Recommended water parameters for Vampire Shrimp:
Temperature between 75-84 degrees Fahrenheit
pH between 6.8-7.5
dGH between 6-20
dKH between 2-15
TDS between 150-300
The Vampire Shrimp's Coloration, Behavior, and Lifespan
While there’s only one strain of Vampire Shrimp, their color can shift often and can be determined by their environmental conditions, substrates, and diet. This ability enables them to blend in with their surroundings when threatened by a predator. Possible colorations include blue, green, red, brown, pink, yellow, and purple.

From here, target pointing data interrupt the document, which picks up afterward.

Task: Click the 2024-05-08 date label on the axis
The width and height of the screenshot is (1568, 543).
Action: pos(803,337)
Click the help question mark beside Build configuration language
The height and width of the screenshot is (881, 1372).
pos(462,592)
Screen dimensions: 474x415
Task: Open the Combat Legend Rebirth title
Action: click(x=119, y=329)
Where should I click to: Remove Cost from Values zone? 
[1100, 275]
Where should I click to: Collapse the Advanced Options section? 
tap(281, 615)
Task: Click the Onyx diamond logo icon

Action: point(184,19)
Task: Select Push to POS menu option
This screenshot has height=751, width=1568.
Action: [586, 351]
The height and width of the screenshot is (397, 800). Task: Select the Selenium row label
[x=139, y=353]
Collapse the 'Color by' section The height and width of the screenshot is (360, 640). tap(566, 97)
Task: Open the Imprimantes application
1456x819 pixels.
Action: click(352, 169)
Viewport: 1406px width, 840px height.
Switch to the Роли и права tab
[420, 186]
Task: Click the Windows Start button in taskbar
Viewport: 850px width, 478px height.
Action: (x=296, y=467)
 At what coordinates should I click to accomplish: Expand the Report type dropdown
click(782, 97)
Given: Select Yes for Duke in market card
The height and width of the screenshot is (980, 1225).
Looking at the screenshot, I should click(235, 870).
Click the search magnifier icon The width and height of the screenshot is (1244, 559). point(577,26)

Despite their tough and terrifying moniker, Vampire Shrimp are prone to anxiety and do not like sudden movements, lights, or changes to their environment. They are nocturnal creatures who do most of their activities during the night — much like Dracula, but without the bloodsucking.
Vampire Shrimp can have a long life span, living as long as five years. Many common issues Vampire Shrimp may have are easy to avoid by properly maintaining a healthy tank and filtration system.
Tank Mates for Vampire Shrimp
Vampire Shrimp are incredibly peaceful creatures and make for great tank mates. They do not bully smaller shrimp, and fish will not target them because of their larger size. Some of Aquatic Arts’ recommended tank mates include Sakura Red Cherry Shrimp, Snowball Shrimp, Amano Shrimp, Black Mystery Snails, Ramshorn Snails, Guppies, and Cherry Barbs.